To do: Using the entries that follow, collect the lines where the word "each" appears.
[Start of section]
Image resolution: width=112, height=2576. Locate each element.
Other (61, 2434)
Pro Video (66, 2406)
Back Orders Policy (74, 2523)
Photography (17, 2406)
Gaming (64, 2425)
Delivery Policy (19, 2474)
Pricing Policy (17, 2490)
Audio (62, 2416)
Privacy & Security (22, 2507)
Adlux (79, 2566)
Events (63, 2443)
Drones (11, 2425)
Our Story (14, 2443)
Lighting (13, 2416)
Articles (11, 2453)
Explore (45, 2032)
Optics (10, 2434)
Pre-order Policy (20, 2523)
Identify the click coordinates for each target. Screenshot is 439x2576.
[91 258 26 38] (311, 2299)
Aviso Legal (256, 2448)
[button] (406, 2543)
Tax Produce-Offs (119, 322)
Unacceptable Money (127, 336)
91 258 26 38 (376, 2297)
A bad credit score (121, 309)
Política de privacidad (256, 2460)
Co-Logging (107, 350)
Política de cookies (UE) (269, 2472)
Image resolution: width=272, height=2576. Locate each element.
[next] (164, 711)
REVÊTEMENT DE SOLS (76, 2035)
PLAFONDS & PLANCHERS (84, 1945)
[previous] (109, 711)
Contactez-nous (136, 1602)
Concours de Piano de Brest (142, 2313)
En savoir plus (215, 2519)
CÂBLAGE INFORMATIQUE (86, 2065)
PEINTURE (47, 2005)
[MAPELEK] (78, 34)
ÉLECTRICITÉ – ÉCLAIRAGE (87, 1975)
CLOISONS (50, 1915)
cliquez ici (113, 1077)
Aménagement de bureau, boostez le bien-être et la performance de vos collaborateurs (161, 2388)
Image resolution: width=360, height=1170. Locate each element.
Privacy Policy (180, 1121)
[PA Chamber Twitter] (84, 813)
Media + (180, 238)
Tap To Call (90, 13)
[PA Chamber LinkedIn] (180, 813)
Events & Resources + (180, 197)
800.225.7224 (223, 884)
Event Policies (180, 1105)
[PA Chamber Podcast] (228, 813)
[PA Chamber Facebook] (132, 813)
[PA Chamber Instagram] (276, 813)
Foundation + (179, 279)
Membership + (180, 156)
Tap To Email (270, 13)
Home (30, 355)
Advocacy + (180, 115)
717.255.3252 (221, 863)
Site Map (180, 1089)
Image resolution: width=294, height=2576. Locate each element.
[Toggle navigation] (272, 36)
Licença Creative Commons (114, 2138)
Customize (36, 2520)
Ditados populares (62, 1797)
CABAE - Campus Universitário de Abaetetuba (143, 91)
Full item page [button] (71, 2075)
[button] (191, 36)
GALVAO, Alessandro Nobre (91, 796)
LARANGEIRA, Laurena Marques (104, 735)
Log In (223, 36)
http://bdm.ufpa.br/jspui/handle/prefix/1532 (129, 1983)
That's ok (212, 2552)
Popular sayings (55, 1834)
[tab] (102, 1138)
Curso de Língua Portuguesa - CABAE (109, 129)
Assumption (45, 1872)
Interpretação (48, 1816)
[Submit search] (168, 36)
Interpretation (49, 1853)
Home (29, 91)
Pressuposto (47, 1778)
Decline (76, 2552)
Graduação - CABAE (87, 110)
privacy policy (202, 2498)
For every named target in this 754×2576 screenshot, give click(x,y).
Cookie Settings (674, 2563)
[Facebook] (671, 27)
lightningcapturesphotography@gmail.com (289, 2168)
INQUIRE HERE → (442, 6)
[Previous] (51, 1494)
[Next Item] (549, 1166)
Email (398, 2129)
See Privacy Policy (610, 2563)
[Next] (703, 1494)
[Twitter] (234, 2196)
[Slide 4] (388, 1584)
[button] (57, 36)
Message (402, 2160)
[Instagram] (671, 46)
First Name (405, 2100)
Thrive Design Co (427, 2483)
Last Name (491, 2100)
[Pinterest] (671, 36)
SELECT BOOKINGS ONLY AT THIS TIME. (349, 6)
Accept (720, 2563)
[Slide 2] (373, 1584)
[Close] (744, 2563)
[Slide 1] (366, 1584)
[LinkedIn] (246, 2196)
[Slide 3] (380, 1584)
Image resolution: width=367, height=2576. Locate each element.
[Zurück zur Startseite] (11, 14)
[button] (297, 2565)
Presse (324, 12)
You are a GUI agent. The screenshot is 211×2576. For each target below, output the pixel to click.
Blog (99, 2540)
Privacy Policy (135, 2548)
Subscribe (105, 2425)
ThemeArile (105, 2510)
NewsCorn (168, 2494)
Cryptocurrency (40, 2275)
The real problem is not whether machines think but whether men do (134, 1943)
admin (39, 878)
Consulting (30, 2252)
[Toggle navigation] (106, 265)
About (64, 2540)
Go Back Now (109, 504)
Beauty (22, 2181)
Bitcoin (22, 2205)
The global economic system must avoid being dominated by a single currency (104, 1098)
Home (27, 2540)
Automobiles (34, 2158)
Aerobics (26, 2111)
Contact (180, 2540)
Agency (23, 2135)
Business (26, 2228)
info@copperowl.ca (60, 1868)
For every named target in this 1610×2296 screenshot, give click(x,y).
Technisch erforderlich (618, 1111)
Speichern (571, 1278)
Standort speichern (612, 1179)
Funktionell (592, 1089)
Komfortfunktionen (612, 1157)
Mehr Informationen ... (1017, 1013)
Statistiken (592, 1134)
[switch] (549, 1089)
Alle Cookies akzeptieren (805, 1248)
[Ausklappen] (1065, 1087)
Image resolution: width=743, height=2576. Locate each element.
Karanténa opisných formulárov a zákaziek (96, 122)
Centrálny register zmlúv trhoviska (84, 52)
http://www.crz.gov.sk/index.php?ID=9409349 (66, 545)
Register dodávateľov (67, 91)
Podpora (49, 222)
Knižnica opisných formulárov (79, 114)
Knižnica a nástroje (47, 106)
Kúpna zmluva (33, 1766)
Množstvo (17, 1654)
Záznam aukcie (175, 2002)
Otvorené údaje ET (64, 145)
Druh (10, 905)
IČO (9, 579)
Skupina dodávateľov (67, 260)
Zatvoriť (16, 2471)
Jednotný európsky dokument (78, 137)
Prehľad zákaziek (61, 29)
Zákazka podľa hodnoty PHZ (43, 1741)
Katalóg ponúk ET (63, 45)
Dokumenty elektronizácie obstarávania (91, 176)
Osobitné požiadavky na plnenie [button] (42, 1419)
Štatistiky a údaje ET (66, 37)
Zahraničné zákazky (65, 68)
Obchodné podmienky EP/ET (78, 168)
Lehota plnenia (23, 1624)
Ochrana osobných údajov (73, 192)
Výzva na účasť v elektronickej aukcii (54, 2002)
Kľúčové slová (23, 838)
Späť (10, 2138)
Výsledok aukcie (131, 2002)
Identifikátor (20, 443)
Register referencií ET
[End of section]
Answer to this task:
Image resolution: width=112, height=2576. Locate each element.
Identify the click coordinates for each target. Screenshot is 439x2576.
Image resolution: width=272, height=2576. Locate each element.
Image resolution: width=360, height=1170. Locate each element.
Image resolution: width=294, height=2576. Locate each element.
Image resolution: width=367, height=2576. Locate each element.
You are a GUI agent. The screenshot is 211×2576. For each target below, output the pixel to click.
Image resolution: width=743, height=2576. Locate each element.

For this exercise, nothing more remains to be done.